Полковник сунул спичку в маленькую, жалкую печурку и подпер кочергой дверцу, петли которой давно вышли из строя. Вделанный в дверцу небольшой квадратик слюды тускло засветился. Миссис Селлерс зажгла дешевую лампу под аляповатым абажуром, отчего мрак почти рассеялся, и все уселись поближе к свету, включив и печурку в свой тесный дружеский круг.

Дети тормошили Селлерса, карабкались на него, ласкали, и он в ответ тоже осыпал их ласками. Детские мордашки, руки и ноги скрывали полковника от взоров окружающих, но сквозь гомон и смех все же пробивался его голос: речь Селлерса текла непрерывной струей, неутомимо и жизнерадостно; его кошечка-жена сидела рядом и, не отрываясь от вязанья, слушала мужа со счастливым и гордым видом, словно внимала оракулу или слову божьему и вкушала благодарной душой хлеб жизни. Детишки понемногу затихли, собрались вокруг отца и, опершись локтями на его колени, ловили каждое слово, будто из уст его неслась музыка небесных сфер.

Вся обстановка комнаты состояла из старой волосяной кушетки необычайно унылого вида, нескольких поломанных стульев, столика, на котором стояла лампа, и покалеченной печурки. На полу не было ковра, а предательские четырехугольные пятна на стене, выделявшиеся кое-где на фоне выцветшей краски, говорили о том, что некогда здесь висели картины. Никаких безделушек и украшений в доме не было, если не считать украшением часы, которые, отбивая время, ошибались не меньше чем на пятнадцать ударов, а стоило стрелкам дойти до двадцати двух минут любого часа, как они непременно сцеплялись и продолжали дальнейший путь уже вместе.

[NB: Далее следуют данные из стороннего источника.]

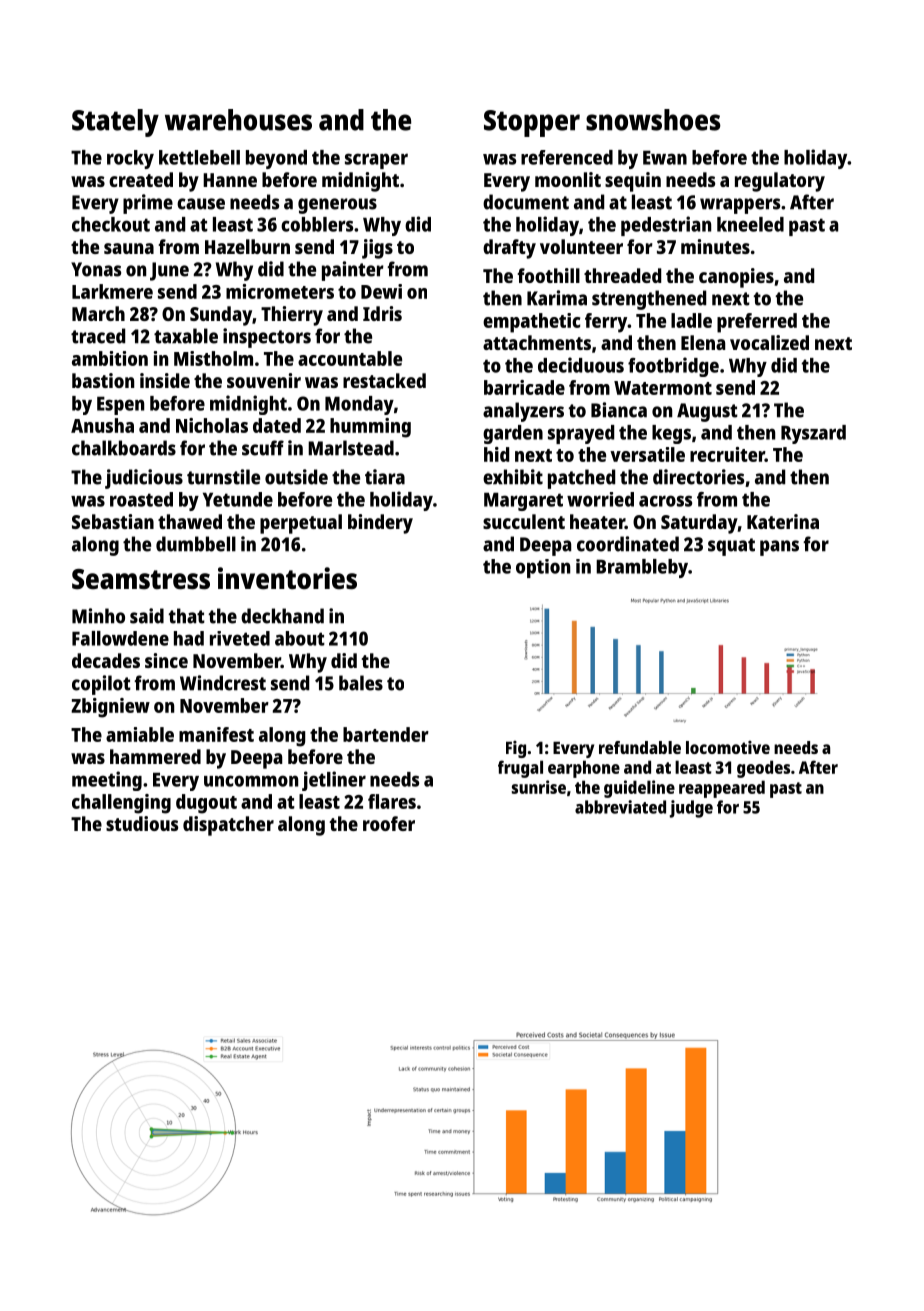 The height and width of the screenshot is (1311, 924). Describe the element at coordinates (698, 477) in the screenshot. I see `directories` at that location.
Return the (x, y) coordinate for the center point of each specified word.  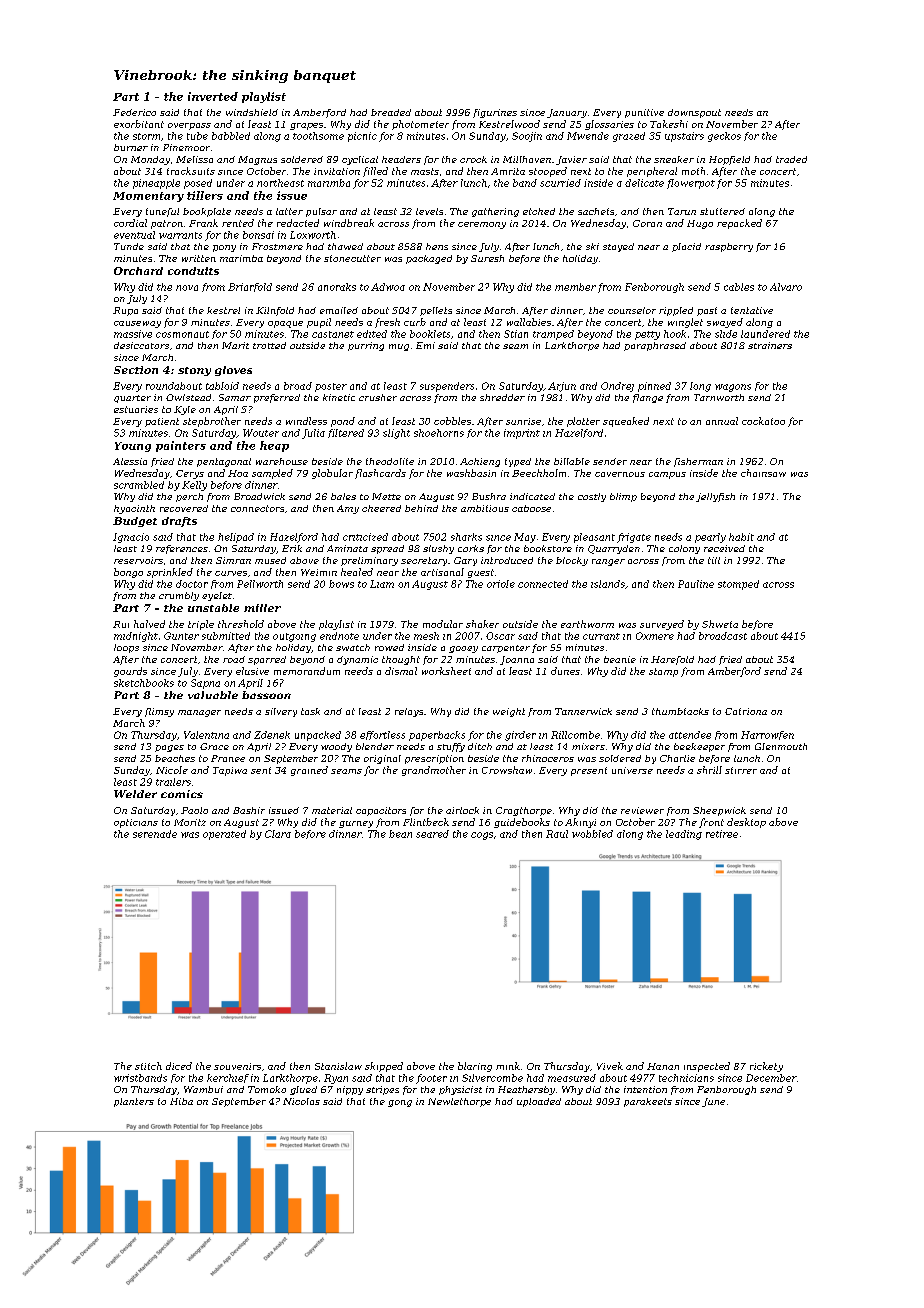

— Замечательные часы! — проговорил Селлерс, вставая, чтобы завести их. — Мне за них предлагали... Э, да ты просто не поверишь, сколько мне предлагали за них. Когда старый губернатор Хейджер встречает меня, он всякий раз говорит: «Что же вы, полковник! Назначайте наконец свою цену! Я от ваших часов не отступлюсь». Но боже мой, это все равно что продать жену! Однажды я... Т-с-с! Они начинают бить! Прошу публику соблюдать тишину! Их все равно не перекричишь, приходится набираться терпения и ждать, пока они не выскажутся до конца. Так вот, как я уже говорил, однажды... Тише, они снова начинают — девятнадцать, двадцать, двадцать один, двадцать два, двад... Ага, вот и все. Однажды я, значит, говорю старому судье... Ну, ну, бейте себе на здоровье, не обращайте на меня внимания! Как тебе нравится их бой, Вашингтон? Сочный, гулкий! Он и мертвого разбудит. Спать? Нет, брат, это то же самое, что пытаться заснуть на фабрике, где изготовляют громы небесные! Ты только послушай! Теперь они пробьют сто пятьдесят раз подряд, не меньше. Других таких часов не сыщешь во всем подлунном мире!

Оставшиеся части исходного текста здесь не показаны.